- [Task goal]:
In the post about calculating wave height, which sensor does the writer's boat lack?

- [Quoted text]:
— Start —
Interesting point about assuming the average displacement is 0. I can’t see exactly how that feeds into your code but it seems like it unlocks some novel way of calculating wave height. The code for that section is quite short aswell so perhaps it is more microcontroller friendly too.

I’ve made reference data. Generated it in python.

Without noise. With noise.

With bias.

With noise and bias.

And fed acceleration data only into algorithm. And compared how algorithm results of displacement score against actual displacement from reference data. To make sure algorithm converges.

Also with different unknown initial velocity and displacement.

I used that article mentioned for keeping double integral from drifting. Third integral is assumed zero in observation matrix for Kalman filter.

You can see that it is third intergral in transition matrix.

I’ve coded everything in python. Then moved parts into c++ and rust.

Unfortunately my boat doesn’t have a speed through water sensor and that’s needed to calculate drift and set (direction of current).

Needed for Doppler formula to measure actual wave frequency from observed from moving boat.

If your buoy is freely drifting you can assume it moves with water.

Makes things much easier.

It’s not hard to code that into esp32 microcontroller. It has enough power. (About 5 times faster than pentium one, people manages to run windows 3.0 on it with byte code emulation).
— End —
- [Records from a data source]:
— Start —
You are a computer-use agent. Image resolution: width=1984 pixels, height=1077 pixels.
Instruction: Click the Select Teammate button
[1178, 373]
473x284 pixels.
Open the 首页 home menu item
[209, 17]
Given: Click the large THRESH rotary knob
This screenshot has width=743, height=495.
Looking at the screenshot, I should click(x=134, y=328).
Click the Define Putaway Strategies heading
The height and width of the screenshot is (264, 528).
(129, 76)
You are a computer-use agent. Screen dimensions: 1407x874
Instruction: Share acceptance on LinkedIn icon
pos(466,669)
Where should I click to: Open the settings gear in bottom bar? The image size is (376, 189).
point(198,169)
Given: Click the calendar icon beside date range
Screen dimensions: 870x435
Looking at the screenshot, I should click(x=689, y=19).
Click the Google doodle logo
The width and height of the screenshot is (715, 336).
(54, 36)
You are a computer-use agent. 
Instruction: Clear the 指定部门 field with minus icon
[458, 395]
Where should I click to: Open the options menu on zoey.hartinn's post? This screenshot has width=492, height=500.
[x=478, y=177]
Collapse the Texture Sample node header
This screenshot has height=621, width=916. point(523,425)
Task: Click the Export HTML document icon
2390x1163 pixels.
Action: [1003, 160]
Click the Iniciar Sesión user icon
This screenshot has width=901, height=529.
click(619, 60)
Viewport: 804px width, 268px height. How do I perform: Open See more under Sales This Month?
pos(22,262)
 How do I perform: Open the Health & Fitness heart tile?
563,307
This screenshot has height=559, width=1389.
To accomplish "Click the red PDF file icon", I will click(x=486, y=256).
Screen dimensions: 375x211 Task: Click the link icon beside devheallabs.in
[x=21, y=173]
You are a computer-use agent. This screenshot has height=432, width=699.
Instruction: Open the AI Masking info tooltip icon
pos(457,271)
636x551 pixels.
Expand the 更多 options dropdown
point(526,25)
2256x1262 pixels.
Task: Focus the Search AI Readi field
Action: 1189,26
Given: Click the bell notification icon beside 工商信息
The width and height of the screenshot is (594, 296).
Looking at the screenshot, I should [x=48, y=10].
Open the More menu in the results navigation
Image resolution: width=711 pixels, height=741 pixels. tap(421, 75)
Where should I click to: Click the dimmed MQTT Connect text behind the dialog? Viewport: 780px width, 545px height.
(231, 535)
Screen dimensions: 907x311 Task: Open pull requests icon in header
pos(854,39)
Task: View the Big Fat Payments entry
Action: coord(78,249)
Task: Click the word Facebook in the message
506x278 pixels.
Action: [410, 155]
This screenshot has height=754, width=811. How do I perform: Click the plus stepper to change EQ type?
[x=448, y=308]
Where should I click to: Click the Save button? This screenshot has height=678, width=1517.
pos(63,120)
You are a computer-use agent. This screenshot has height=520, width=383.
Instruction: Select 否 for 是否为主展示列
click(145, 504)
— End —
- [Exercise result]:
A speed through water sensor.